Avec le Mouvement Demain, nous proposons 6 solutions politiques sérieuses pour changer de cap et réellement sortir ce secteur de l’impasse actuelle :
- En finir avec les accords internationaux de libre-échange. Cela n’est bon pour les agriculteurs nulle part et ne bénéficie qu’à l’agro-industrie. C’est pourquoi il faut notamment empêcher la signature du traité de commerce international avec le Mercosur (Brésil, Uruguay, Argentine, Paraguay) qui ruinerait encore davantage l’économie paysanne de tous les pays concernés et signerait le retour de pesticides interdits en Europe. Bien avant, la crise actuelle, les communes d’Anderlecht et de Liège se sont ainsi déclarées “communes sorties de l’accord de libre-échange UE-Mercosur” à notre initiative. Il faut également commencer dès maintenant, à organiser la sortie des accords déjà conclus comme celui avec le Canada qui a causé l’augmentation des importations canadiennes en Europe d’énergies fossiles très polluantes. Enfin, il faut cesser d’élargir l’Union européenne, car l’élargissement actuel consiste avant tout à pousser à la baisse revenus et conditions de travail via une mise en concurrence des travailleurs. À titre d’exemple, l’entrée sur nos marchés des produits agricoles ukrainiens fait déjà des dégâts énormes aux agriculteurs des pays de l’UE (de la Belgique à la Pologne). Il faut mettre fin au dumping social entre Etats qui a lieu au sein de l’Union européenne, comme avec les candidats à l’adhésion.

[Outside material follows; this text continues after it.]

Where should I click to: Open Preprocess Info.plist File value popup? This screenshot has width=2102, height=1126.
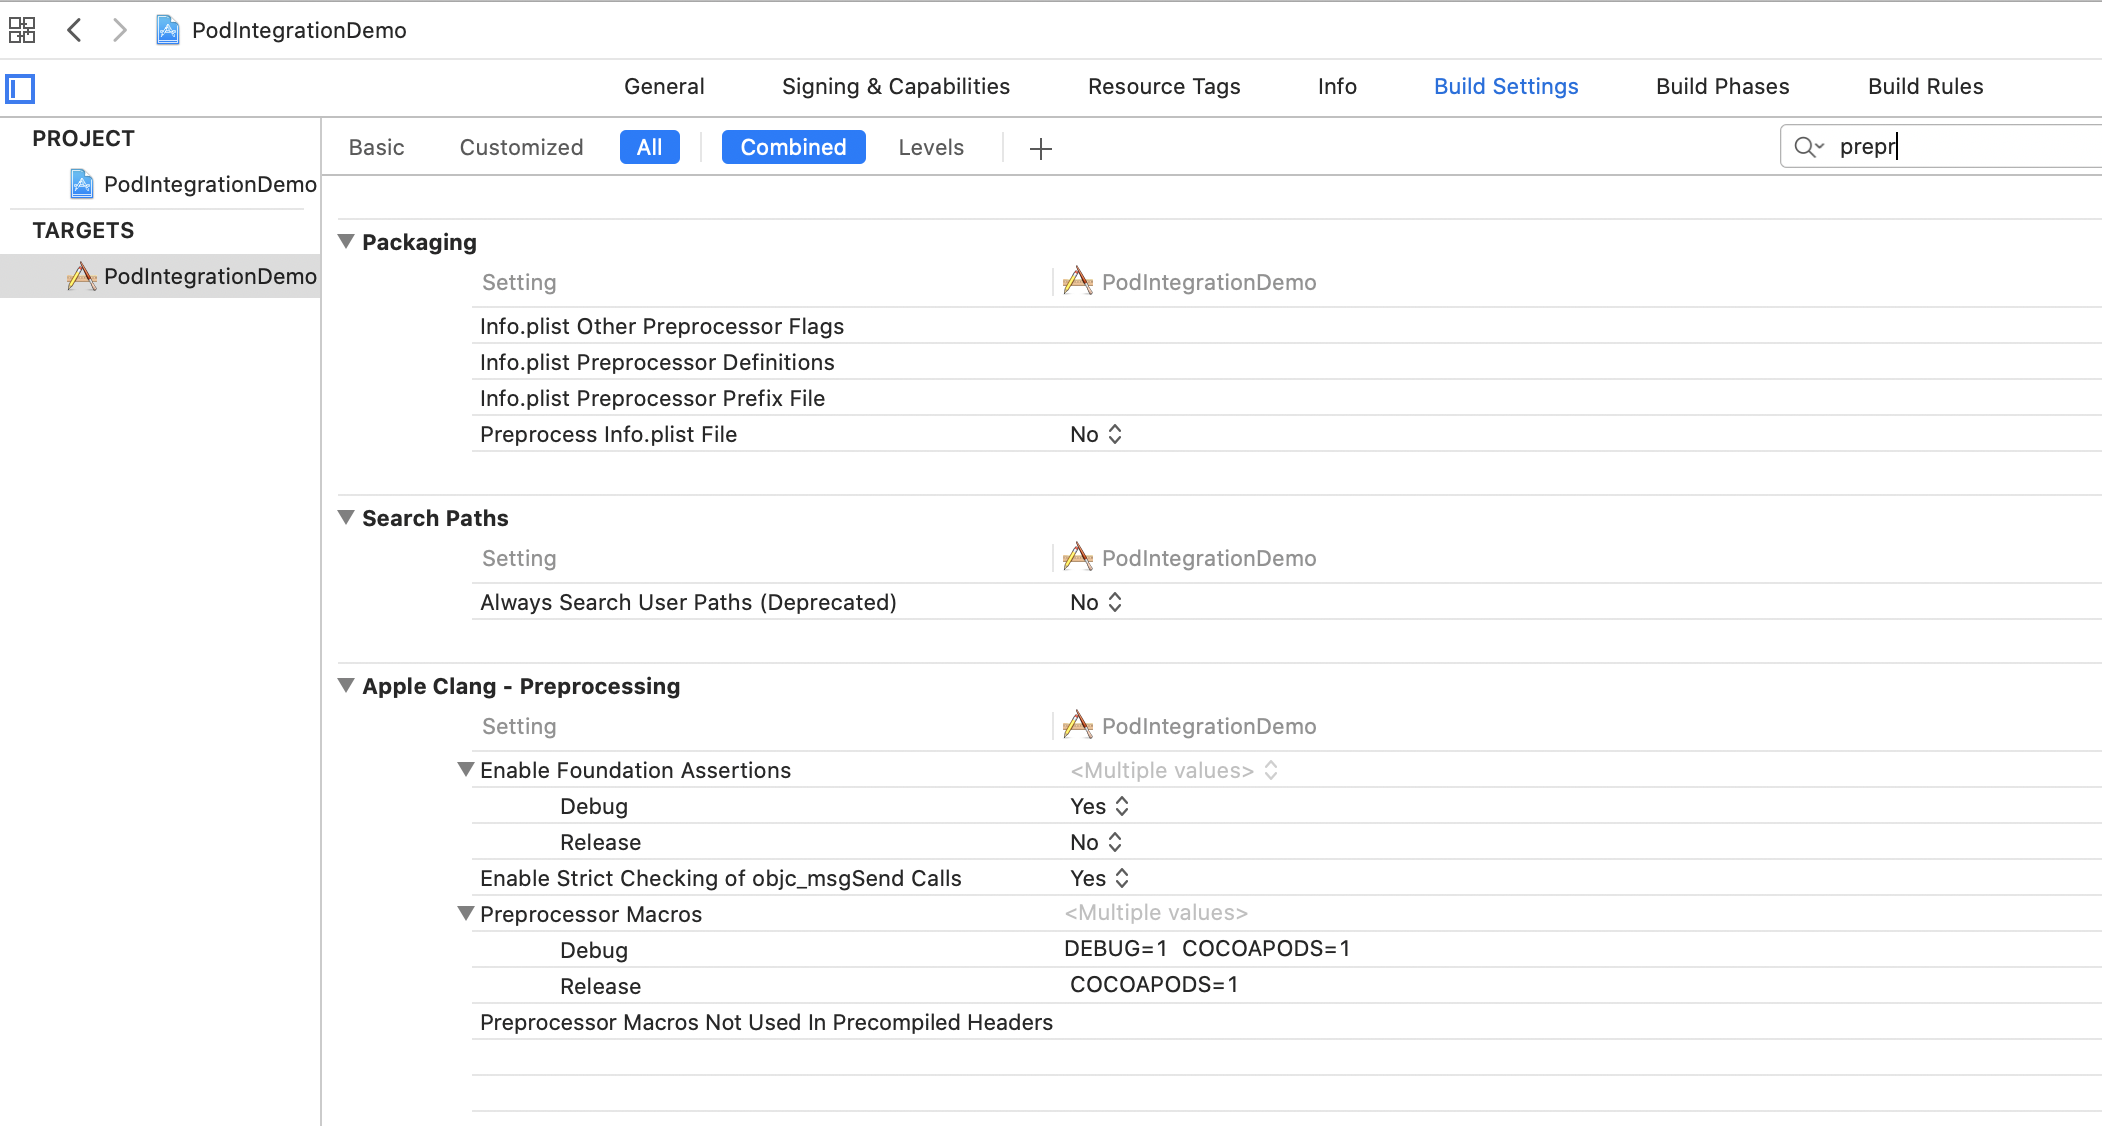pos(1096,434)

- Instaurer au contraire un mécanisme de protectionnisme social, écologique et solidaire afin de protéger un modèle d’agriculture 100% paysanne, locale et bio, ici et ailleurs. Et il faut, d’un même mouvement, augmenter les salaires en Belgique, de façon à ce que les agriculteurs puissent avoir un revenu digne garanti.
- Aider financièrement les agriculteurs•trices qui font du bio à posséder des terres et à développer des exploitations à échelle locale. L’accaparement des terres agricoles par des grands groupes (notamment Colruyt en Belgique) est un problème majeur. L’accès à la terre est plus compliqué pour les agriculteurs, et la grande distribution use de cette propriété pour imposer productions et prix. Subventionner l’agriculture bio et locale pour diminuer le prix des aliments et les rendre accessibles à tous et toutes. La nature des aides et la complexité des démarches favorisent aujourd’hui les gros acteurs du secteur. En outre, les aides à la transition et au maintien dans l’agriculture biologique sont actuellement insuffisantes.
- Favoriser le circuit court dans la distribution des produits alimentaires et lutter contre la mainmise de l’industrie agroalimentaire et de la grande distribution sur le secteur. Un prix plancher doit être instauré, il faut mettre un terme à l’obscénité des marges du secteur des intermédiaires sur le dos des producteurs.
- La commande publique et l’encadrement de la restauration collective dans le secteur privé doivent jouer un rôle, c’est un puissant levier : les cantines scolaires, dans les hôpitaux et dans les bureaux de l’administration comme du privé doivent se fournir auprès de la production locale. Actionner la commande publique et/ou collective par les secteurs public et privé, cela passe par la mise en place d’un vrai État-stratège (jusqu’à l’échelon communal) et par la planification écologique.
- Gérer de manière durable l’irrigation et le drainage des sols pour contrer leur salinisation. En effet, selon la formule de Marx, les processus actuels de production “ruinent dans le même temps les sources vives de toute richesse : la terre et le travailleur”.